Perception-retrieval overlap (PRO)
We asked whether, within each MTL cortex ROI (PRC, PHC), successful recall of a particular content is predicted, across voxels, by content tuning during perception. In that case, within PRC, there should be a positive correlation such that voxels that show stronger tuning to objects compared to scenes during perception should also be more engaged during successful compared to unsuccessful object recall. Similarly, within PHC, there should be a positive correlation such that voxels that show stronger tuning to scenes compared to objects during perception should be more engaged during successful compared to unsuccessful scene recall. This should be reflected in an across-voxel correlation of the effect sizes of the respective perception and recall contrasts, which we tested in the following way: We computed, for each participant, four t contrast images: (1, 2) the between-content perception contrasts from the encoding phase [objects > scenes (O > S), computed as (OR + OF) > (SR + SF), and scenes > objects (S > O), computed as (SR + SF) > (OR + OF), irrespective of subsequent memory outcome]; (3) the within-content recall contrast for objects from the retrieval phase (OR > OF); (4), the within-content recall contrast for scenes from the retrieval phase (SR > SF). t values across voxels were then vectorized for each participant and ROI. The PRO for objects (PRO-O) was defined as the Pearson correlation coefficient between the object perception contrast t values (O > S) and the object recall contrast t values (OR > OF). Likewise, the PRO for scenes (PRO-S) was defined as the Pearson correlation coefficient between the scenes perception contrast (S > O) and the scene recall contrast (SR > SF). Note that we only included voxels with positive values in the perception contrast (O > S for PRO-O, S > O for PRO-S) in this analysis to ensure that correlations are carried by voxels tuned to objects rather than scenes for PRO-O, and to scenes rather than objects for PRO-S. To ensure that these correlations would capture local rather than cross-hemispheric topographical relationships, the correlation coefficients were computed in left and right ROIs separately, then Fisher z-transformed and averaged. The resulting values were submitted to a two-way repeated-measures ANOVA with the factors region (PRC, PHC) and correlation type (PRO-O, PRO-S), and followed up with two-sample and one-sample t tests.
One possible concern is that PRO might be biased by temporal autocorrelations, which are greater within a run than between runs. Note though that the task consists of four functional runs, with two object- and two scene-only runs in alternating order. Each run contains an encoding and retrieval phase. Thus, in PRO, we correlate a contrast containing data from all four runs (O vs S from all encoding phases) with contrasts containing data from only two runs (PRO-O: OR > OF; PRO-S: SR > SF). Consequently, both PRO-O and PRO-S correlate a contrast spanning all four runs with a contrast spanning two runs, making the overall temporal distance between contrasts equal. Moreover, whereas any bias arising from temporal autocorrelation would have similar impact across brain regions, we expect opposing patterns of PRO-O and PRO-S in PRC and PHC.

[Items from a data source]

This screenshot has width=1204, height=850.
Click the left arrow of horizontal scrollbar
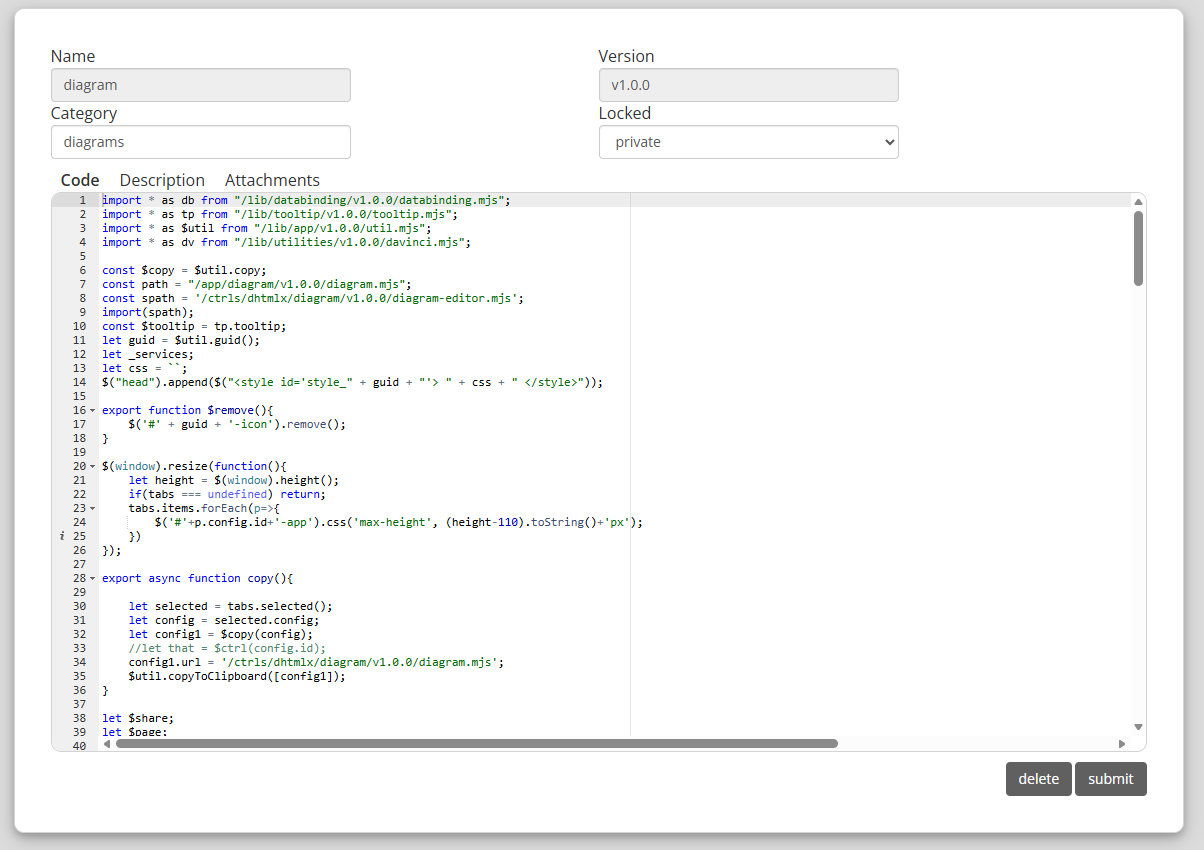click(107, 744)
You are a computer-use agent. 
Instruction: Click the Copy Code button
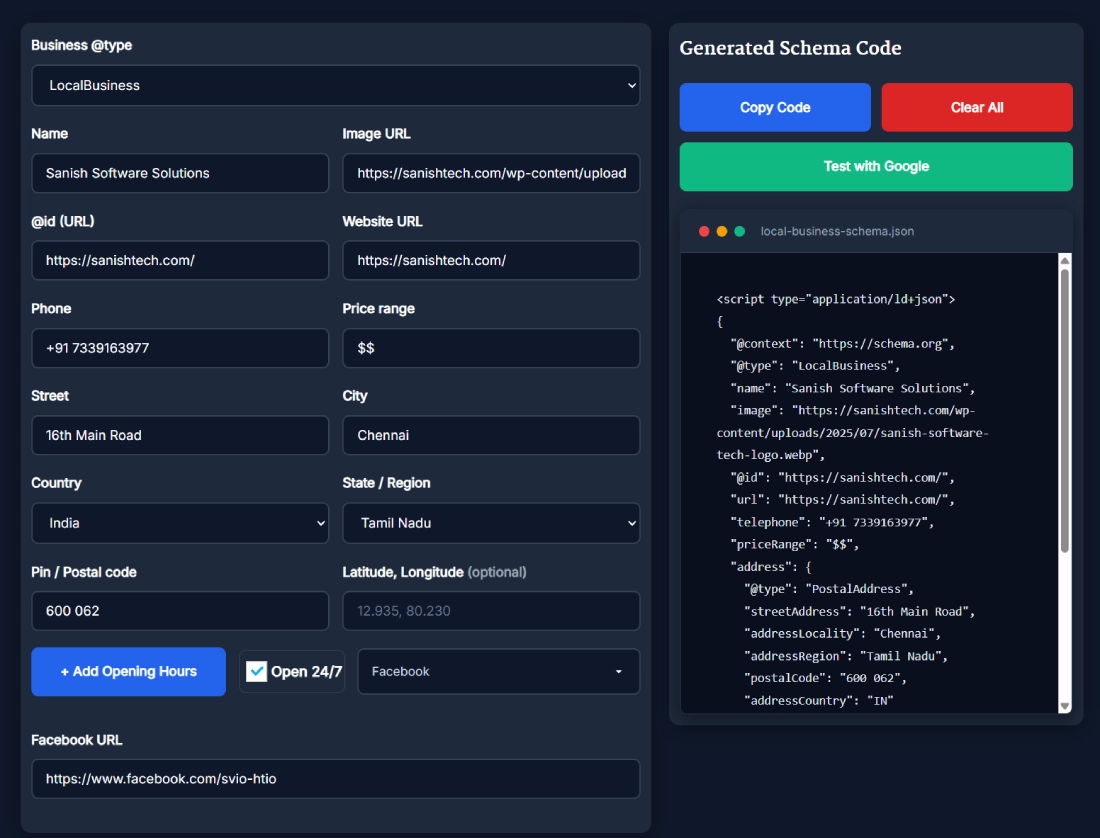pyautogui.click(x=775, y=107)
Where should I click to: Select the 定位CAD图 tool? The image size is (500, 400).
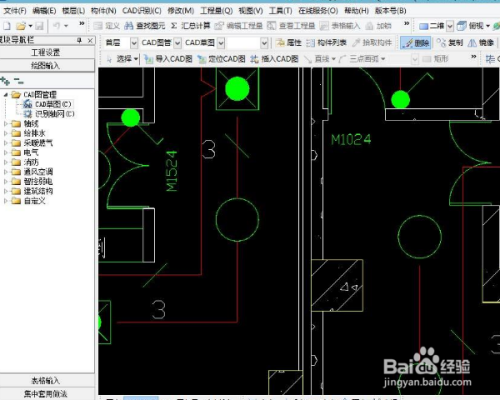click(x=221, y=59)
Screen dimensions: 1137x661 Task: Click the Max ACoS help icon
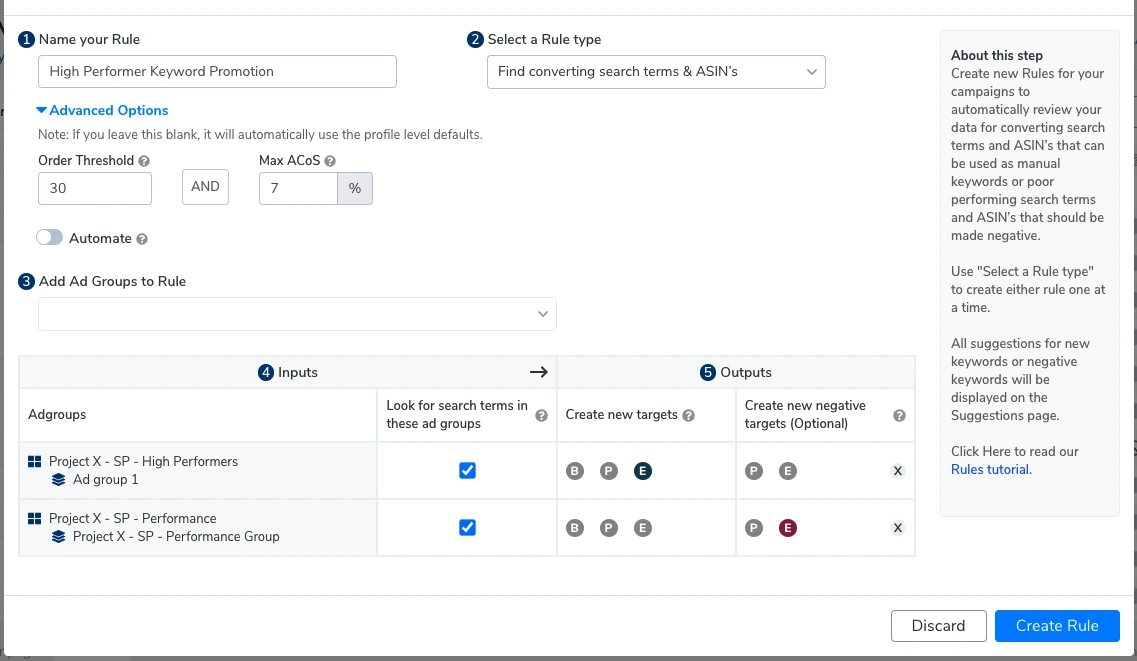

Directions:
A – Translate this sentence from the text on perception-retrieval overlap into Spanish: "One possible concern is that PRO might be biased by temporal autocorrelations, which are greater within a run than between runs."
B – Retype the part of the text on perception-retrieval overlap starting at "One possible concern" and ending at "PRC and PHC.".

Answers to the problems:
A – Una posible preocupación es que la PRO podría estar sesgada por las autocorrelaciones temporales, que son mayores dentro de una serie que entre series.

B –
One possible concern is that PRO might be biased by temporal autocorrelations, which are greater within a run than between runs. Note though that the task consists of four functional runs, with two object- and two scene-only runs in alternating order. Each run contains an encoding and retrieval phase. Thus, in PRO, we correlate a contrast containing data from all four runs (O vs S from all encoding phases) with contrasts containing data from only two runs (PRO-O: OR > OF; PRO-S: SR > SF). Consequently, both PRO-O and PRO-S correlate a contrast spanning all four runs with a contrast spanning two runs, making the overall temporal distance between contrasts equal. Moreover, whereas any bias arising from temporal autocorrelation would have similar impact across brain regions, we expect opposing patterns of PRO-O and PRO-S in PRC and PHC.